Monday, August 19, 2024

The Clean Up Crew, with Antonio Banderas

Gabriel the crime boss likes quoting Machiavelli and forcing his prisoners to play Russian roulette, because he thinks they are both intimidating. At least once, someone should tell him: “go stuff your Machiavelli, I read Sun Tzu.” He is less than thrilled about paying-off the anti-crime task force, but he accepts it as a cost of doing business. When a group of crime-scene cleaners find their overdue payoff stashed up the chimney, both the gangsters and the crooked cops will come looking for them in Jon Keeyes’ The Clean Up Crew, which releases tomorrow on-demand.

Gabriel might possibly have been dragging his heels a little too long with their latest payment, so when two rogue thugs temporally intercept the bribe money, the cops threaten to expose Gabriel’s operation. With full-scale war on the horizon, maybe he really should be reading
The Art of War.

It is quite a mess by the time the cleaners got there. Nobody escaped the Mexican standoff cleanly, but one of the injured thugs survived to return to the scene of the crime just as Alex and his co-workers were leaving with the money. Somehow, the cops missed it, but in their defense, they were probably just incompetent.

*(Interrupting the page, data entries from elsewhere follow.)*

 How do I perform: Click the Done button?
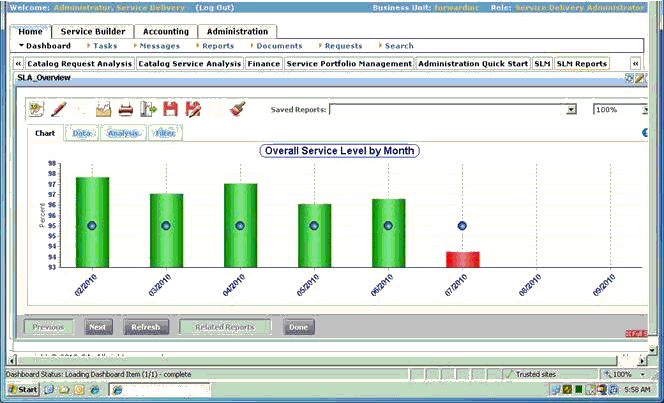point(297,327)
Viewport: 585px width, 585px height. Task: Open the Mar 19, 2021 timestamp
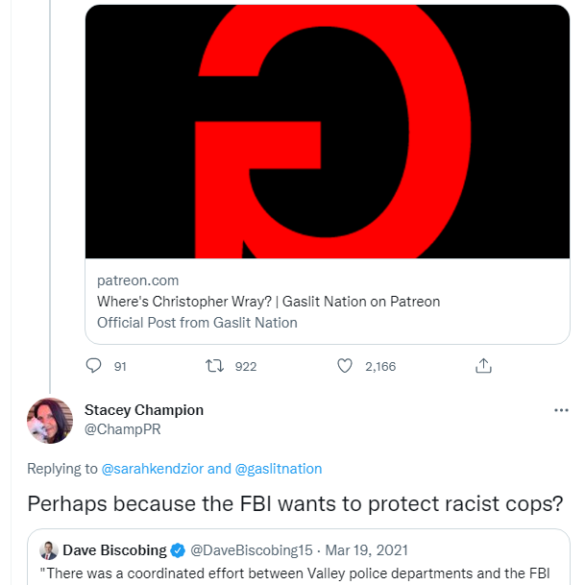pyautogui.click(x=366, y=551)
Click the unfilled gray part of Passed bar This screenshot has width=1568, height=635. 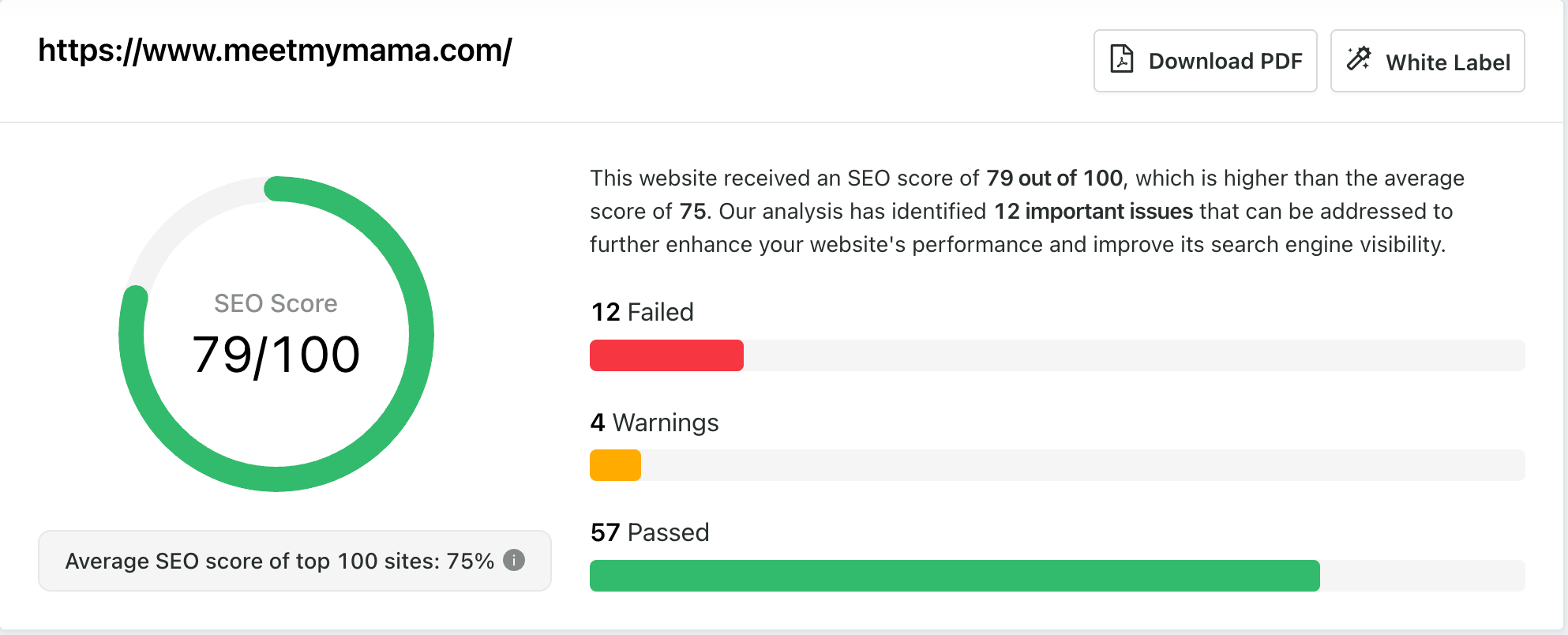1422,576
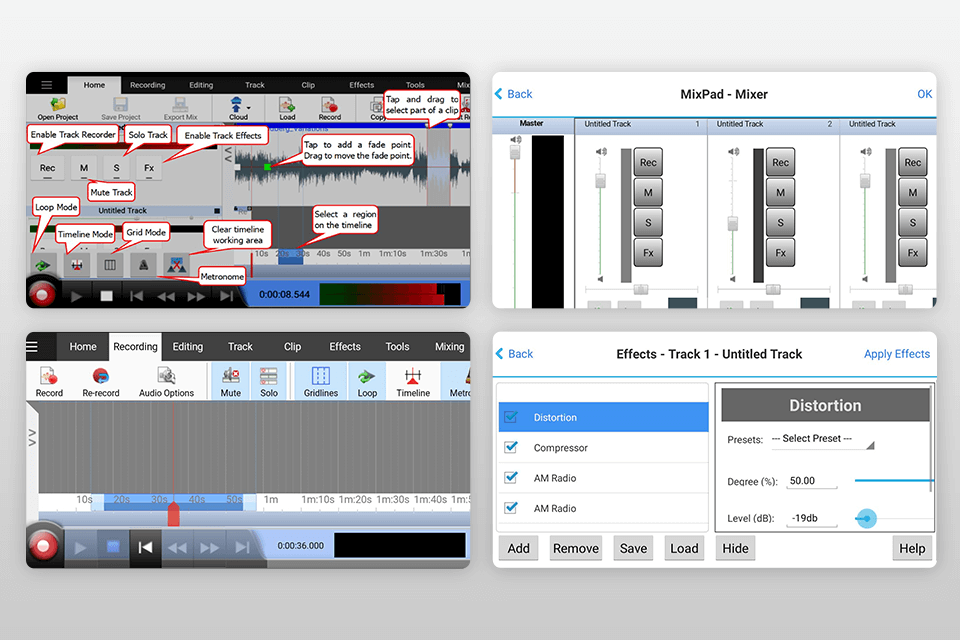The image size is (960, 640).
Task: Click Apply Effects for Track 1
Action: [896, 354]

Alex’s boss, Siobhan just wants to turn it over to the cops, but his fiancĂ©e Meagan convinces him to take the money, for the sake of their future. Fortunately, the drug-addicted former-something-military Chuck can handle Gabriel’s wounded enforcer. In fact, they decide to take him with them. Soon, Gabriel returns the favor, kidnapping Meagan, which enrages Alex, making him much more amenable to Chuck’s methods.

Throughout it all, Antonio Banderas is highly entertaining preening and gorging on scenery as Gabriel, the pretentious crime boss. He elevates the character above his literary quirks, raising the level of the film with him. Derek Carroll and Conor Mullen also add some nice gritty energy as Gabriel’s police contacts.

Jonathan Rhys Meyers has never sounded more like Scott Adkins than he does here playing Alex. He is a lot less successful trying to fight like Adkins (by design), but he anchors the film quite solidly. Swen Temmel stirs up the chaos nicely as Chuck, but Melissa Leo seems miscast as the scheming Siobhan.

Nevertheless,
The Clean Up Crew is generally quite watchable and often even rather amusing. Keeyes keeps the pace brisk and screenwriter Matthew Rogers’ dialogue is pretty snappy. It is not a classic, but if you just want to stream a violent crime caper, it is definitely the sort of film that never makes viewers wait around for it to get going. Recommended when it hits ad-supported platforms as a diversion you don’t have to take too seriously, The Clean Up Crew releases tomorrow (8/20) on digital and on-demand.